All that is wanted is the exact lines from the one with "Click the Сейчас" through the last line of the entries, with both ends kept and every picture left out.
:: DATA EXTRACT
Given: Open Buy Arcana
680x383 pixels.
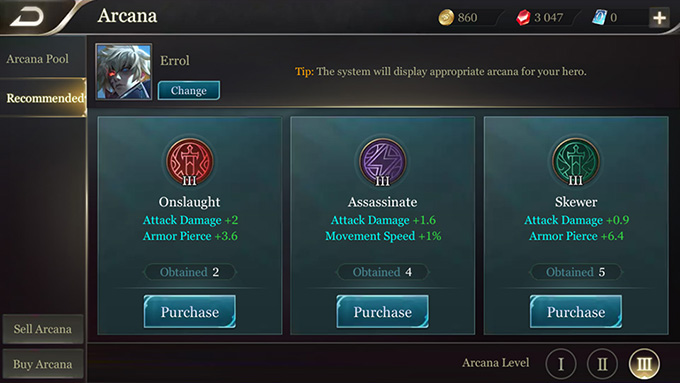Looking at the screenshot, I should [x=42, y=364].
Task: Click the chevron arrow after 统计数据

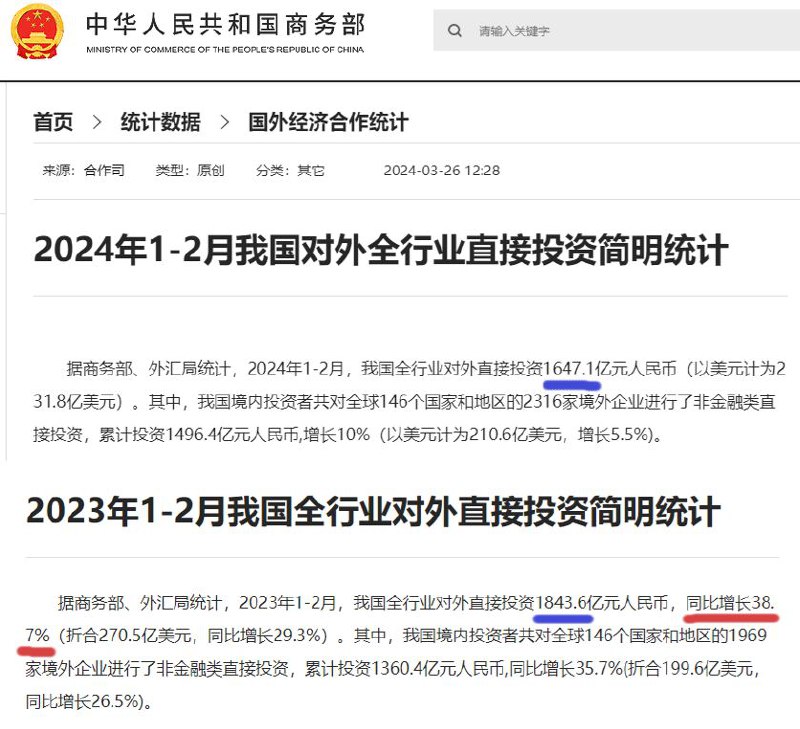Action: click(225, 122)
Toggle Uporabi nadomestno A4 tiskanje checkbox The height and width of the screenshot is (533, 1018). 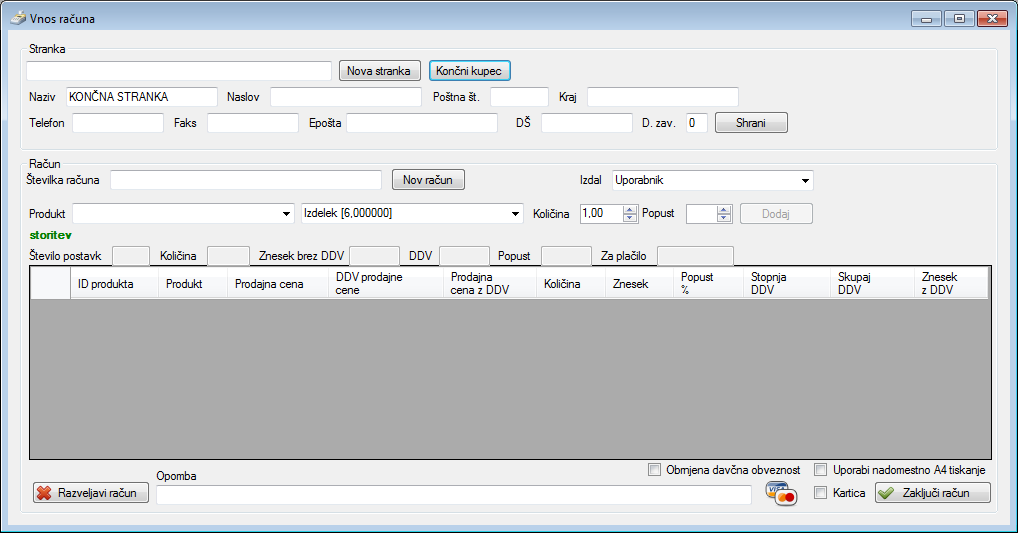click(x=821, y=470)
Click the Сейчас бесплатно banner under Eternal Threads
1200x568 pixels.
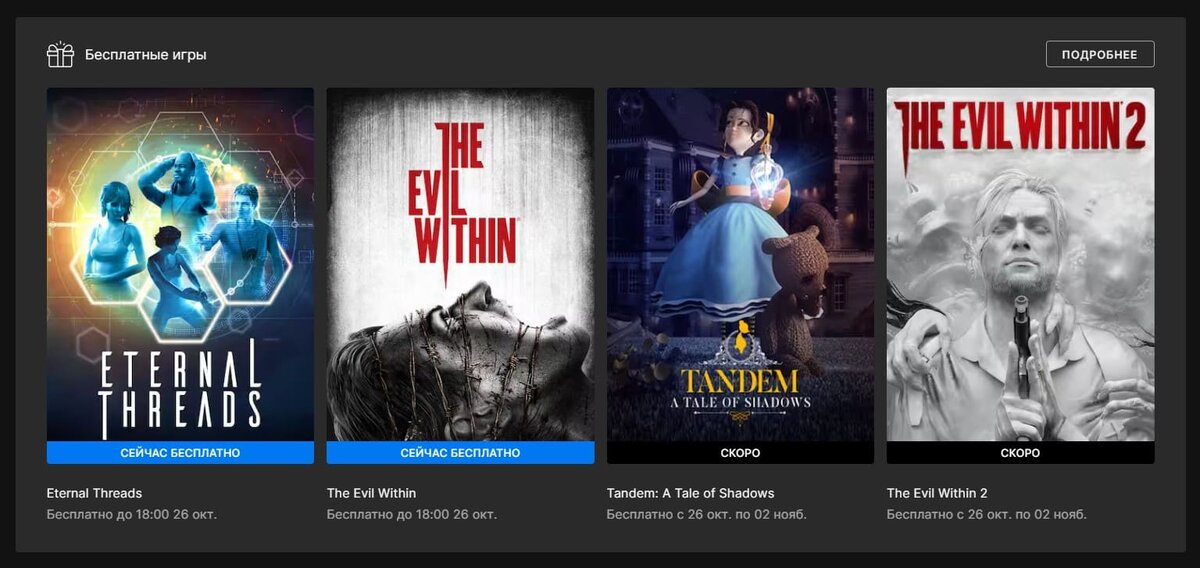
::::
RESULT BELOW:
Click the Сейчас бесплатно banner under Eternal Threads
1200x568 pixels.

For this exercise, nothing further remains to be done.